La planète sauvage
Un grand merci à Arte Editions ainsi qu’à Cinetrafic pour m’avoir permis de découvrir et de chroniquer le blu-ray du film « La planète sauvage » de René Laloux.
« Ce petit animal que vous carressez entre vos mains a de fortes chances de vous surprendre un jour. Les images ramenées de Terre font état de nombreuses traces de vie organisée »
A une époque indéterminée, la planète Ygam est habitée par des géants paisibles et surdoués, les Draags. A la suite d’une expédition, les Draags ramènent sur leur planète des animaux familiers, les Olms. Mais à force d’être dominés, méprisés et malmenés, ceux-ci vont très vite se révolter…
« Je n’étais qu’un jouet vivant qui osait parfois se rebeller »

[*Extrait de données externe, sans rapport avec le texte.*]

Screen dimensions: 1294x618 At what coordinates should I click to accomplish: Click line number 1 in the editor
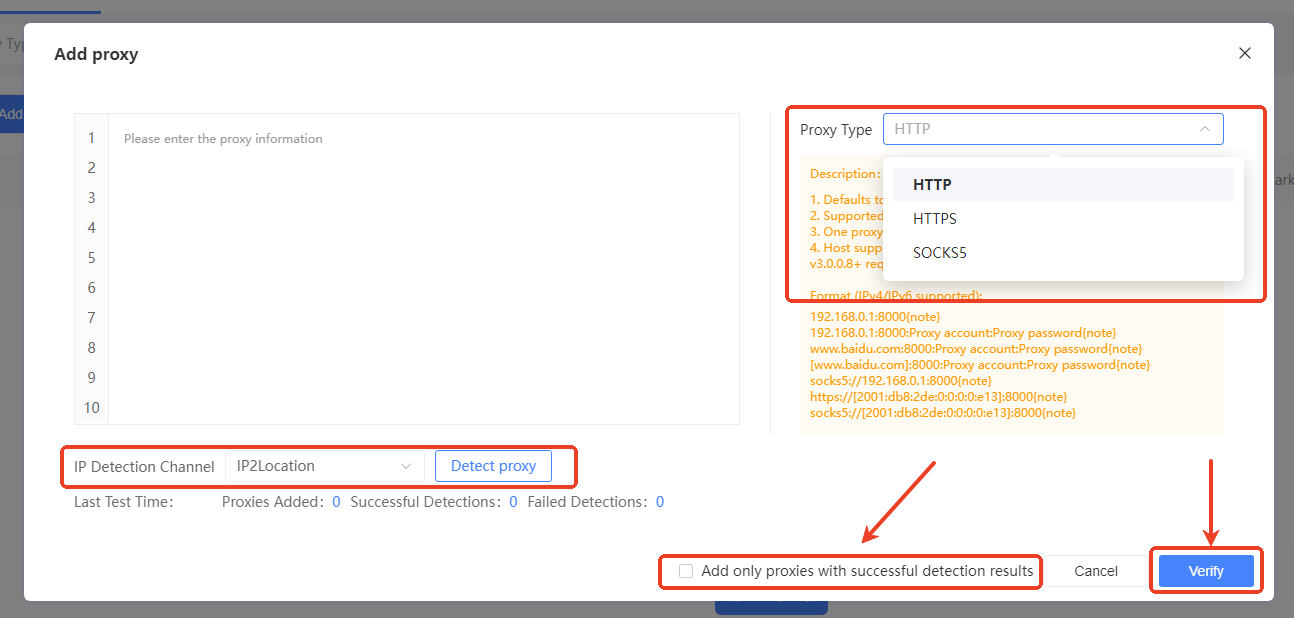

Peintre de formation , Roland Topor ne put cependant se résoudre à limiter l’expression de sa formidable créativité à une seule forme d’art. De l’illustration à la littérature en passant par le théâtre, il touchera donc un peu à tous les univers , son trait d’humour noir l’imposant comme une figure à part mais incontournable du paysage culturel français des années 60 aux années 90. En ce début des années 60, ce compagnon de route d’Alejandro Jodorowsky a des envies de cinéma et se rapproche à cette fin du dessinateur René Laloux avec qui il signe une poignée de courts-métrages animés. Après « Les temps morts » (1964) et « Les escargots » (1965), le duo adapte en 1973 de façon très libre le roman « Oms en série » de l’auteur de science-fiction Stefan Wul. Crée à partir de dessins de Roland Topor, le film est élaboré sur la base de la technique du papier découpé (la même que celle employé des années plus tard par Michel Ocelot) dans les prestigieux studios tchécoslovaques de Jiri Trnka. Véritable OVNI dans la production cinématographique de l’époque, le film est récompensé d’un Prix spécial du jury au Festival de Cannes.

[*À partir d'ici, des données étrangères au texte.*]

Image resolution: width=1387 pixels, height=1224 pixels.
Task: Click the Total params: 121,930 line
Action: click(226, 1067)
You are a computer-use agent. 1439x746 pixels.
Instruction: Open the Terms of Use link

« Vous avez tort de considérer les hommes comme de simples animaux malfaisants. Et je crains que nous ne commettions là une erreur lourde de conséquences »
De façon réductrice, le cinéma d’animation fut considéré durant des décennies comme un genre mineur, exclusivement dévolu au divertissement des enfants. De Disney à Tex Avery. Il faut attendre les années 60 et la révolution sociale et culturelle pour que ces préjugés soient remis en cause par quelques réalisateurs mus par une volonté de casser et de transcender les codes établis pour emmener le cinéma d’animation vers des thèmes plus complexes et plus adultes. Et parfois même subversifs, à l’image de « Fritz the cat » (Bakshi, 1972) ou « La honte de la jungle » (Picha et Szuzlinger, 1975). Avec « La planète sauvage », Topor et Laloux s’aventurent du côté de la science-fiction, imaginant un monde dans lequel les humains - les « Oms » - seraient un peuple primitif, asservi à une espèce de géants sophistiqués et savants - les « Draags » - qui ne les considèrent qu’avec mépris. Un postulat qui sert de base à un formidable conte philosophique sur la liberté comme valeur fondamentale à la condition humaine. L’émancipation se gagnera de haute lutte, telle une initiation, grâce à l’apprentissage du savoir, de la science et de la fraternité. Construit sur plusieurs niveaux de lecture, avec de nombreuses références à l’appui (l’allégorie de la caverne de Socrate, les géants qui se débarrassent des Oms comme de la vermine en les gazant...), chacun y verra ce qu’il veut bien y voir, du rapport de l’Homme à la religion et au concept de Dieu, ou de la résistance face à la barbarie des totalitarismes. Reste le graphisme - futuriste et inquiétant - qui met pleinement en valeur ce récit intelligent, émouvant et intemporel. Du grand art.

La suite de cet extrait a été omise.